In the wake of Jack Dorsey’s November 29 announcement that he would step down as Twitter CEO, one particular section of the social network’s user base reacted with a mix of despondency and pessimism. It was Crypto-Twitter—or CT—a vast subculture of developers, startup founders, thinkers, bloggers, influencers, and speculators who spend their days tweeting about Bitcoin, cryptocurrency, blockchain, decentralization, and scams.
Some CT members had long regarded Dorsey as a key ally, not only because of his enthusiasm for crypto technology (Dorsey’s Twitter bio reads simply #bitcoin), but also for his broadly libertarian stance on free speech and moderation on the platform. CT, a community deeply influenced by libertarian and anti-censorship thinking, was worried that Dorsey’s successor as CEO, former chief technology officer Parag Agrawal, would not be as stalwart a defender of free speech—an impression that was immediately confirmed by Twitter’s November 30 decision to forbid the sharing of images or videos of private individuals without their consent. An article on former New York Times columnist Bari Weiss’ Substack, titled “Twitter Is About to Get Way Worse” was retweeted by many accounts specialized in cryptocurrency musings.
Nic Carter, a general partner at the Castle Island Ventures VC firm focused on crypto investments, was one of them and called the succession “not positive for [Twitter]” in a separate tweet. “I'm very concerned by [Dorsey’s] departure: I think Twitter will lose his support from the top to keep it a largely unencumbered platform—and I do think it'll be more aggressively policed under Parag's leadership,” he says in an interview. “Crypto Twitter is made up of a lot of anonymous accounts. And that's part of the model: You don't necessarily want to reveal to the world that you own cryptocurrency. But I think there's a possibility that Twitter becomes far more censorious and makes it much more difficult to operate [for those accounts.]”

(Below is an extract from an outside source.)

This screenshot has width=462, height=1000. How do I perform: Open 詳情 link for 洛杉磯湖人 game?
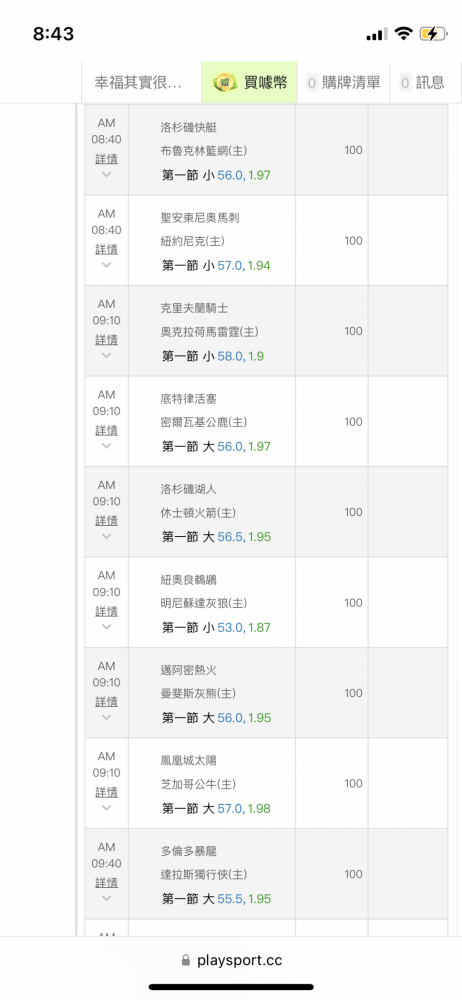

Yet this mistrust is tempered by awareness that Agrawal’s efforts over the past few years have focused squarely on crypto projects. As of December 2, out of the 1,340 accounts Agrawal follows on Twitter, 55 feature cryptocurrency-related terms in their handles, names, or bios; 11 sport a profile picture featuring the “laser eyes” effect (a Bitcoinist shibboleth); and six have NFTs as their profile pictures. Major personalities from the scene, ranging from decentralized finance developer Andre Cronje to pro-Bitcoin Wyoming senator Cynthia Lummis, are also among Agrawal’s follows. Dorsey was very vocal about his obsession with Bitcoin, but his conversion happened gradually when he was already on the job. Agrawal might have been less of an evangelist, but he is taking over Twitter's helm as a fully crypto-pilled CEO. (Twitter's communication office did not respond to a request for comment.)

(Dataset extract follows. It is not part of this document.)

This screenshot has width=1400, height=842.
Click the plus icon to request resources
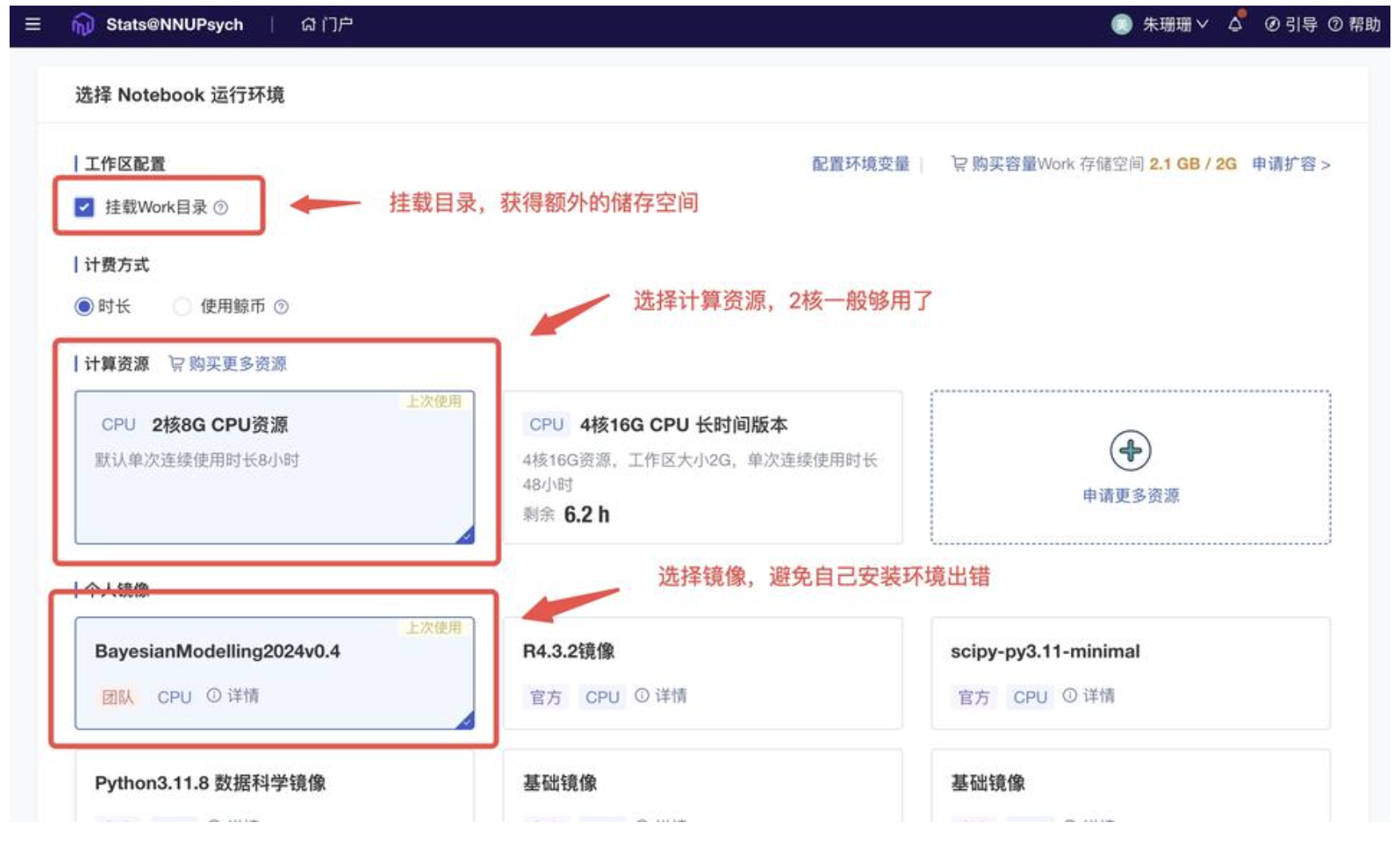(1130, 451)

Of course, few people would know that. Despite having spent a decade at Twitter, Agrawal is not particularly well known, even among Twitter employees, besides the basic facts of his former CTO title and his pedigree as a sterling engineer. Kevin Weil, a technology entrepreneur who used to work as Twitter’s senior vice president for product, describes Agrawal as a “strong first-principles thinker.” A person who has worked with Agrawal in the past but is not authorized to talk to the press by their current employer says Agrawal “clearly loves crypto, [but] unlike Jack [Dorsey], he just doesn’t tweet about it much.”